The corridor we'd walked down was long - endlessly long, or so it seemed, and Danny and I walked along shooting the shit about the old days. It felt great, talking to Danny. It seemed like it had been a lifetime since we'd been able to do this, just hang out and talk - I'd been so busy with my day to day stuff and it had just gotten overwhelming, to the point where I felt like my head was going to explode all the time. I honestly couldn't remember the last time I'd talked to Danny at all.
And wasn't that strange? I mean, he was my brother and I couldn't dredge up a single recent memory of talking to him - not at Mom and Dad's place, not at the coffee shop we used to hit every morning, not even on the phone.
Finally I stopped and turned to him and asked,
"Danny, when's the last time we talked to each other?"
He looked at me and he got that little smile on his face, like he always used to get right before he told me a big secret. And hadn't he had plenty of those growing up?
"Don't you remember? It was on the phone, the night before I died."
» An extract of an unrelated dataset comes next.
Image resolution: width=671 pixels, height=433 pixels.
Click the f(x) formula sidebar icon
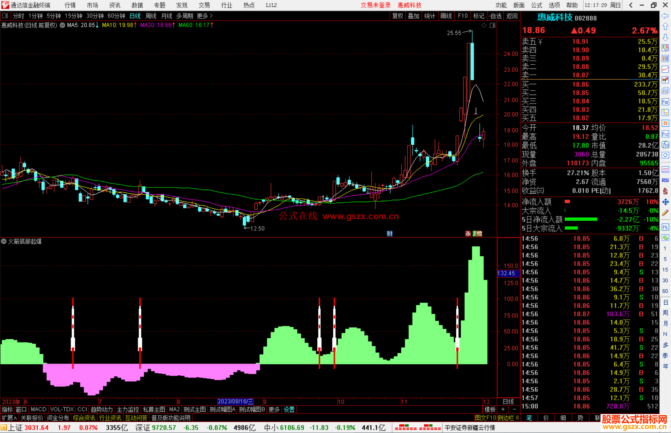665,145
Shit yeah, that was right. I remembered it then - he was in the hospital and everyone thought he was getting better and would hold out at least another week, and I was out on the coast trying to get a flight back. How could I have forgotten that? Weird.
We turned and continued on down the hallway. Finally I asked him,
"Danny, why can't I remember that?"
He grinned, "I'm pretty sure that right now, you probably can't remember much of anything!"
He was right. I had this strange sensation that there were things I should be able to dredge up, but I had this weird unfocused feeling. I remember one time a friend gave me a bag of chocolate covered espresso beans and I ate the whole damn bag, not thinking about the fact that I'd just downed the equivalent of about fifteen shots. My nerves felt like they were going to pop loose in my muscles, and my head went into this state where I couldn't hold a single coherent thought for more than a second. This was kind of like that, only I couldn't even think of what it was that I couldn't remember.
As I tried to figure it out, the hallway ended. We stood on a landing in front of a stairway; one flight led up and one down. There must be a skylight or something above, because the stairs grew lighter as they went up and the stairs downward descended into darkness that didn't seem to be cut by the lights on the walls.
I looked at Danny.
"Okay, I give. What's going on?"
He looked back at me and his grin faded a bit.
"Haven't you guessed? You probably don't remember your heart problems and all those little attacks you had - well, let's just say the last one finished the job."
"You're dead, buddy!" And then he laughed.